The government is expecting to take a hit to its stamp duty receipts as a result of the measure, Bailey continued. Last year it collected £6.4 billion in stamp duty on house sales, but this year it expects to receive nearly £400 million less. Next year it expects receipts will reduce by £760 million and £840 million in 2016-17.
Unsurprisingly London-focused estate agent Foxtons' share price slid 6.3 per cent while shares in Persimmon - the UK's biggest housebuilder - rose 2.7 per cent as investors appear to believe that the changes in stamp duty will increase demand for homes at the lower end of the market.

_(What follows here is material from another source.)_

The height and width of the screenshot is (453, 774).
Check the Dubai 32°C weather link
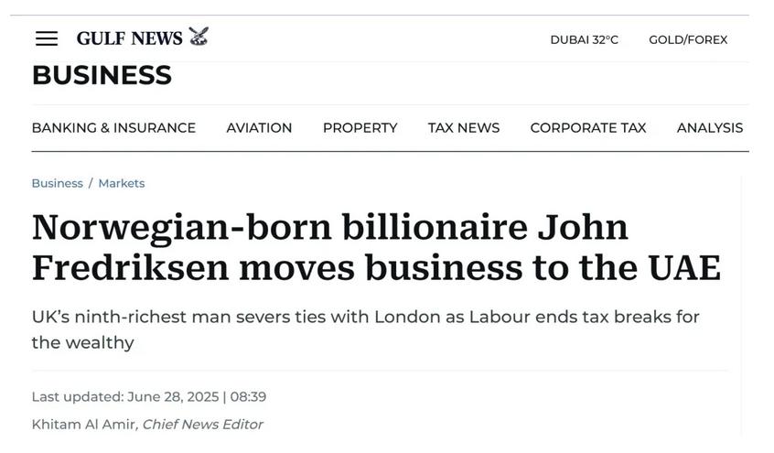tap(584, 39)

"Even before the stamp duty announcement, home prices in London’s most prime residential areas fell 0.2 per cent in November versus the previous month, the first time in four years. The Autumn Statement will likely exacerbate that trend. An early indicator of market reaction is the share price for Foxtons, a house broker that deals mostly in London and the Southeast, fell over 3 per cent following the Autumn Statement,” said Mouhammed Choukeir, chief investment officer at Kleinwort Benson.
Meanwhile wealthy non-doms were also on the receiving end of Osborne's Autumn Statement as he revealed plans to increase their remittance charges.
Remittance basis charges are applied when individuals pay UK tax on their income and capital gains earning here, and any foreign income and capital gains they "remit" back to the UK.
For those who have been UK resident for seven out of the past nine years, the charge will remain at £30,000; but for people who have been a UK resident for 12 out of the past 14 years, it will increase from £50,000 to £60,000. And a new charge of £90,000 will be introduced for people who have been a UK resident for 17 of the last 20 years.
Roy Maugham, tax partner at UHY Hacker Young, said the increases will result in fewer non-domiciles claiming the remittance basis of assessment and instead opting to be taxed on their world wide income.
“These are the latest in a line of initiatives that have hit wealthy international business people living in the UK. “The new £90,000 charge for those who have been based here for 17 of the last 20 years is quite punitive. We could see individuals leaving for good who have made a significant contribution to the UK economy over the years, often investing heavily or helping to build British businesses," Maugham said.
"That loss would outweigh the benefits of the additional £120 million it is expected to bring in its first year. We need to encourage talent to the UK, and successful investors and entrepreneurs with strong links to other countries bring huge benefits to our economy. If we squeeze too hard we risk driving them away," he added.